Selon l’agence Reuters, la Snecma, une filiale du groupe Safran, aurait été visée par une attaque exploitant une faille de vulnérabilité des navigateurs Internet Explorer (IE) 9 et 10. Mais les conditions et les conséquences du piratage restent floues. On ne sait pas si l’attaque a réussi, ni si elle est finie, et encore moins si des données ont été dérobées et qui en sont les responsables. Seule certitude « la méthode utilisée est pointue techniquement et l’attaque est bien faite. Ce ne sont pas des amateurs qui sont derrière tout ça » explique Gérome Billois, senior manager en risk management et sécurité de l’information au sein du cabinet Solucom.

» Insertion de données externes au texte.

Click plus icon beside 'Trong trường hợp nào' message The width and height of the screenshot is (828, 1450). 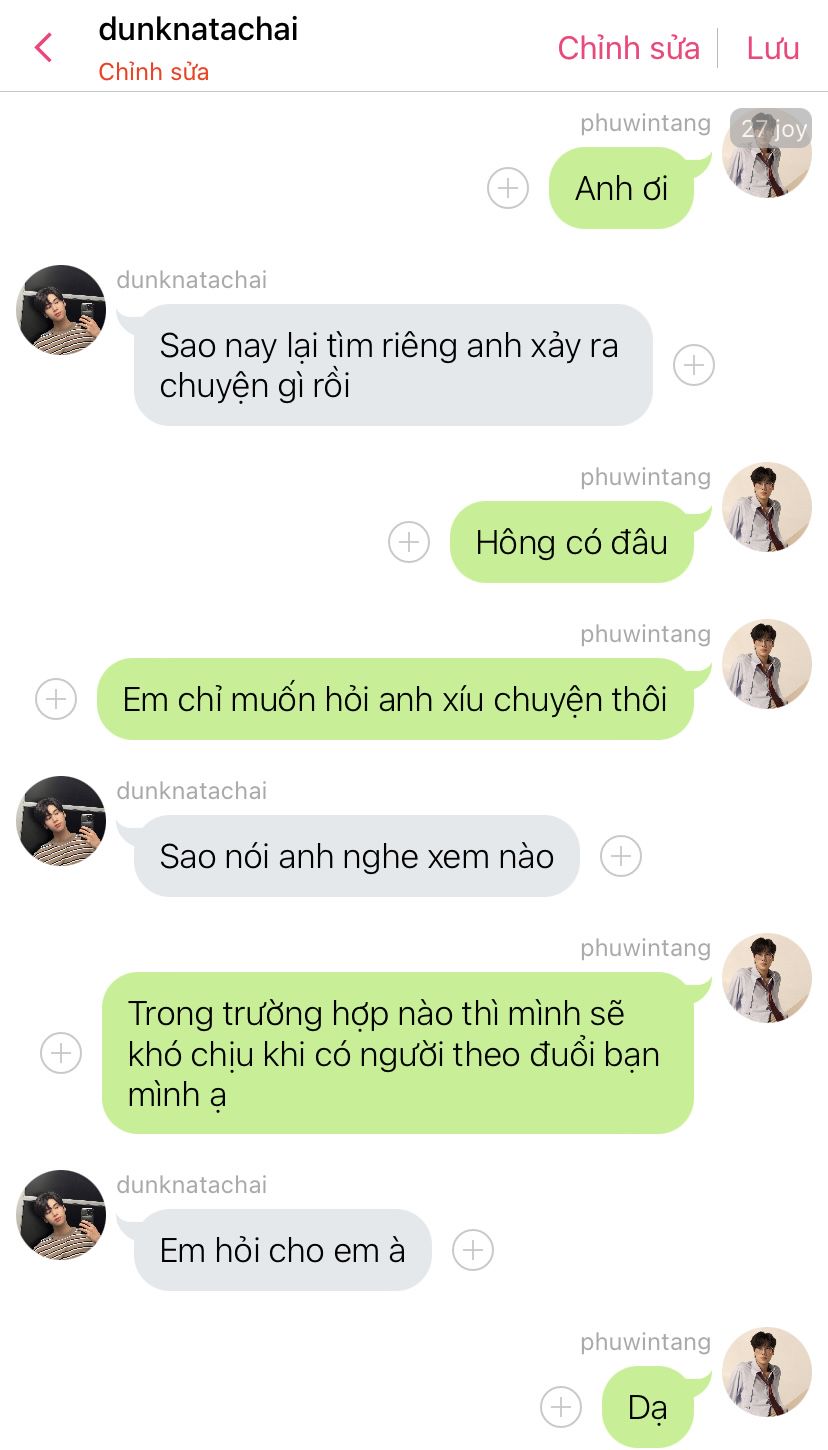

La technique du point d’eau
L’affaire a commencé la semaine dernière. L’éditeur FireEye a révélé une vulnérabilité zero-day d’IE (autrement dit, une faille jusqu’ici inconnue) qui a servi a attaqué un site web destinés aux vétérans américain. La société Seculert a ensuite expliqué qu’une attaque utilisant la même faille avait ciblé le GIFAS (Groupement des industries françaises aéronautiques et spatiales), fédération professionnelle qui regroupe 321 sociétés du secteur de l’aviation civile et militaire, dont la Snecma.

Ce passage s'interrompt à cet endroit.